Passage for review START
SECURITIES AND EXCHANGE COMMISSION
WASHINGTON, D.C. 20549
PURSUANT TO SECTION 13 OR 15(d)
OF THE SECURITIES EXCHANGE ACT OF 1934
December 17, 2018
Date of Report (Date of earliest event reported)
Fidelity Southern Corporation
(Exact name of registrant as specified in its charter)
(State or other jurisdiction
3490 Piedmont Road, Suite 1550
Atlanta, Georgia 30305
(Address of principal executive offices)
(Registrant’s telephone number, including area code)
Check the appropriate box below if the Form 8-K filing is intended to simultaneously satisfy the filing obligation of the registrant under any of the
☒ Written communications pursuant to Rule 425 under the Securities Act (17 CFR 230.425)
☐ Soliciting material pursuant to Rule 14a-12
under the Exchange Act (17 CFR 240.14a-12)
☐ Pre-commencement communications pursuant to
Rule 14d-2(b) under the Exchange Act (17 CFR 240.14d-2(b))
☐ Pre-commencement communications pursuant to
Rule 13e-4(c) under the Exchange Act (17 CFR 240.13e-4(c))
Indicate by check mark whether the registrant is an emerging growth company as defined in Rule 405 of the Securities Act of 1933 (§ 230.405 of this chapter) or Rule 12b-2 of the Securities Exchange Act of 1934 (§ 240.12b-2 of this chapter).
Emerging growth company ☐
If an emerging growth company, indicate by check mark if the registrant has elected not to use the extended transition period for complying with any new or
revised financial accounting standards provided pursuant to Section 13(a) of the Exchange Act. ☐
Item 1.01 Entry into a Material
Agreement and Plan of Merger
On December 17, 2018, Fidelity Southern Corporation, a Georgia corporation (“Fidelity”), entered into an Agreement and Plan of Merger
(the “Merger Agreement”) with Ameris Bancorp, a Georgia corporation (“Ameris”). The Merger Agreement provides that, upon the terms and subject to the conditions set forth therein, Fidelity will merge with and into Ameris (the “Merger”), with
Ameris surviving the Merger. Immediately following the Merger, Fidelity’s wholly owned bank subsidiary, Fidelity Bank, will merge (the “Bank Merger”) with and into Ameris’s wholly owned bank subsidiary, Ameris Bank. Ameris Bank will be the
surviving entity in the Bank Merger. The Merger Agreement was unanimously approved by the board of directors of each of Fidelity and Ameris.
Passage for review END
# Written task A
List every term the merger filing defines in quotation marks.
The filing has no connection to the listing that comes after it.
Data provided START
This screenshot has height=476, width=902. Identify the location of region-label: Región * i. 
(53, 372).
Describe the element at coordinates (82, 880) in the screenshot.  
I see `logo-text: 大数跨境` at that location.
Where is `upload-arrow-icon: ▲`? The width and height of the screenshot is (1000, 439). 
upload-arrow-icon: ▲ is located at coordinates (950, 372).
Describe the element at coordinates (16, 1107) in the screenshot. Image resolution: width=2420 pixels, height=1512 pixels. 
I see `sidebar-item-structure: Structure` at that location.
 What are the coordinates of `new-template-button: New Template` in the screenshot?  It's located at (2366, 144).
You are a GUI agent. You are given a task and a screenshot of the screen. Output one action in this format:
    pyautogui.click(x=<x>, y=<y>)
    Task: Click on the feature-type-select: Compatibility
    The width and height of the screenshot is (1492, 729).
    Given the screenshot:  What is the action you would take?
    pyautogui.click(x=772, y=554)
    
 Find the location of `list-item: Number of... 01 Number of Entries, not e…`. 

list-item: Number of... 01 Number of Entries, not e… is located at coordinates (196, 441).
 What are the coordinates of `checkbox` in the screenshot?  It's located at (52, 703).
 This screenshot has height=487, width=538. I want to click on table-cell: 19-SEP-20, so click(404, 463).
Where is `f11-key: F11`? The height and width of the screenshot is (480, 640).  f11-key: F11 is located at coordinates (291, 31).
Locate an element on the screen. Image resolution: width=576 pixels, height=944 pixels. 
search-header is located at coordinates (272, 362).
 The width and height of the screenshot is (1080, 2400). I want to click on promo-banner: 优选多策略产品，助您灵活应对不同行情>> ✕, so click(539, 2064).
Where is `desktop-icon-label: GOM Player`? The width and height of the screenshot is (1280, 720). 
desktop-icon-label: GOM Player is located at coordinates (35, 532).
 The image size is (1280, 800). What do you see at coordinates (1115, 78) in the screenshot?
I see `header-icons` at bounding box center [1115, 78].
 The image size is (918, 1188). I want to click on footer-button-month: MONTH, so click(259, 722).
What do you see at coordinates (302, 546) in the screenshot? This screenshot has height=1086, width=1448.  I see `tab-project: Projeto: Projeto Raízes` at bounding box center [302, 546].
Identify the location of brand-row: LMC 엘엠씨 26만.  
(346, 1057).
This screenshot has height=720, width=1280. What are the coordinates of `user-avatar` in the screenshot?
Data provided END
# Written task B
Please rewrite the listing from the line containing "at (52, 703)." down to the line containing "The width and height of the screenshot is (1080, 2400).", changing "element" to "item" and leaving everything else as is.

# Answer box A
Fidelity, Merger Agreement, Ameris, Merger, Bank Merger

# Answer box B
 What are the coordinates of `checkbox` in the screenshot?  It's located at (52, 703).
 This screenshot has height=487, width=538. I want to click on table-cell: 19-SEP-20, so click(404, 463).
Where is `f11-key: F11`? The height and width of the screenshot is (480, 640).  f11-key: F11 is located at coordinates (291, 31).
Locate an item on the screen. Image resolution: width=576 pixels, height=944 pixels. 
search-header is located at coordinates (272, 362).
 The width and height of the screenshot is (1080, 2400). I want to click on promo-banner: 优选多策略产品，助您灵活应对不同行情>> ✕, so click(539, 2064).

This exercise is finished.